Locali pubblici rumorosi a Vittorio Veneto: chiesto inutilmente il dissequestro
Vittorio Veneto
"Nessuno tocchi i sigilli". Il Tribunale di Treviso ha rigettato, con un provvedimento destinato a fare clamore, l'istanza di dissequestro dei bar "Flaming" e "La Taverna" di via Vittorio Emanuele II, sigillati dai Carabinieri su ordine del Gip di Treviso Elena Rossi lo scorso 27 maggio e che, alla luce del nuovo pronunciamento del Tribunale, resteranno chiusi per un tempo che non può ovviamente essere definito.
Poco dopo il sequesto preventivo della magistratura, che tenne conto degli esposti presentati dai residenti vicino ai locali, esasperati dall'atteggiamento incivile dimostrato da alcuni clienti fuori dei bar, il legale dei gestori Matteo Gava e Matteo Perin, avvocato Cristina Cittolin, presentò istanza di dissequestro dei locali insieme all'altro difensore di Perin avvocato Dino De Mori.

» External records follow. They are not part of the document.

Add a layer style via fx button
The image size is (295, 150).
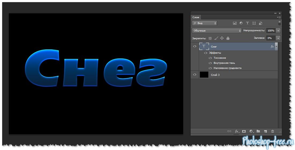pyautogui.click(x=237, y=131)
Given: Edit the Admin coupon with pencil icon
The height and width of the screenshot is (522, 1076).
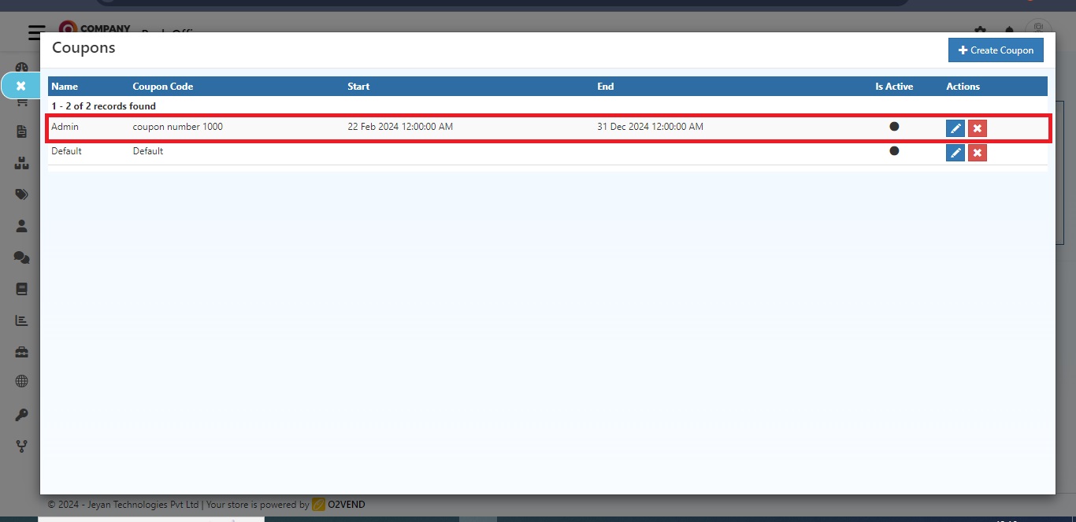Looking at the screenshot, I should point(955,128).
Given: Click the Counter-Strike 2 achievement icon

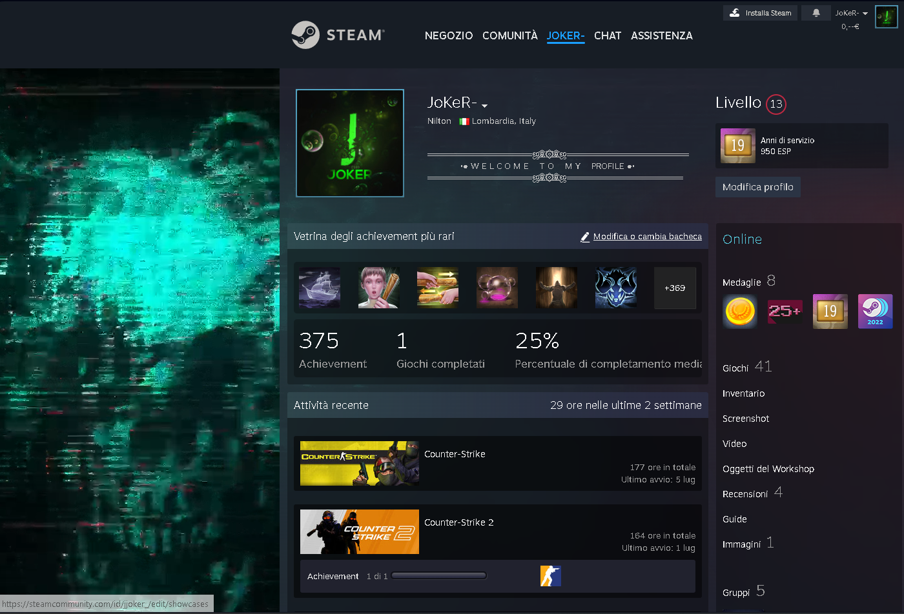Looking at the screenshot, I should point(550,576).
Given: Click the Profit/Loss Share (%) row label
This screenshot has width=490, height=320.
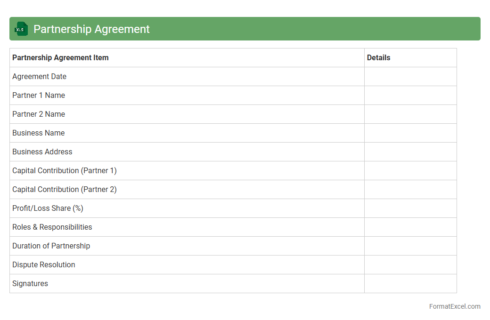Looking at the screenshot, I should (x=48, y=208).
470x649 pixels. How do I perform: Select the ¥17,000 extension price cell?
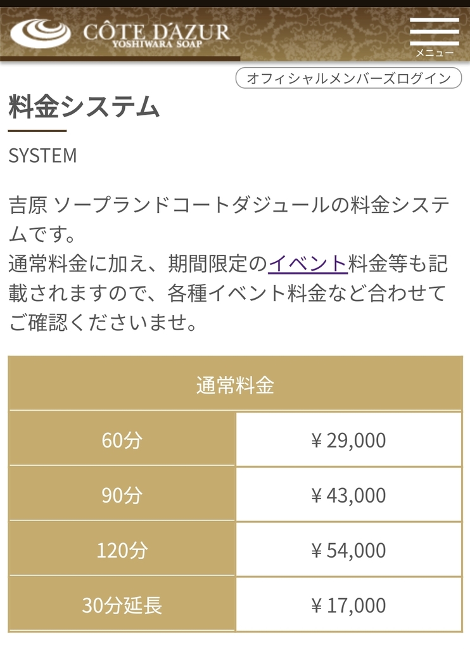[348, 605]
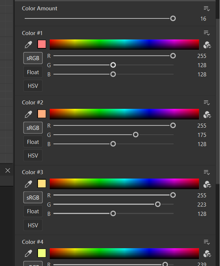Viewport: 220px width, 266px height.
Task: Open the Color #3 palette preset icon
Action: (x=207, y=184)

L'udienza del riesame, svoltasi martedì davanti al collegio composto dai giudici Termini (presidente), Giuliano e Mascolo ha prodotto ieri mercoledì l'esito meno sperato da gestori e clienti dei due bar: «Non ce l'aspettavamo, speravamo che la nostra richiesta fosse accolta» ha detto l'avvocato Cittolin dopo avere ricevuto dal Tribunale il pronunciamento dei giudici, le cui motivazioni potranno essere esaminate dai legali dei gestori solo oggi giovedì. Una volta analizzati i motivi del "no" alla riapertura dei locali, i due legali valuteranno la possibilità (che appare comunque fin da ora quasi certa) di impugnare la sentenza del Tribunale in Cassazione.
Grossa delusione, dunque, per i clienti dei bar di via Vittorio Emanuele II, che speravano in una rapida riapertura dei locali. Diverso il punto di vista del legale dei residenti nelle vicinanze avv. Nicola Todeschini, che ha appena quantificato in oltre un milione di euro i danni patiti dai propri assistiti per la maleducazione di alcuni clienti: «La decisione non mi sorprende, anche se non ne conosco la motivazione - afferma - sorprenderà solo chi ha continuato, anche dopo il provvedimento, a commentare con superficialità la grave situazione creatasi. I miei assistiti non esultano, anche se finalmente ricevono tutela, perché la conseguono in ritardo e non da chi avrebbe avuto il dovere di prestarla sin dall'inizio. Non appaia straordinario il provvedimento, ma eccezionale la situazione che molti hanno contribuito a creare. Ora capiremo se c'è la volontà di trovare una soluzione definitiva oppure no».
Per la giunta in silenzio stampa sorge intanto una nuova preoccupazione: che il "popolo della notte" orfano di Flaming e La Taverna si trasferisca in massa in viale della Vittoria all'esterno del nuovo bar "Ami Ami Cafè". In municipio si temono nuovi casi di violazione dell'ordine pubblico in centro.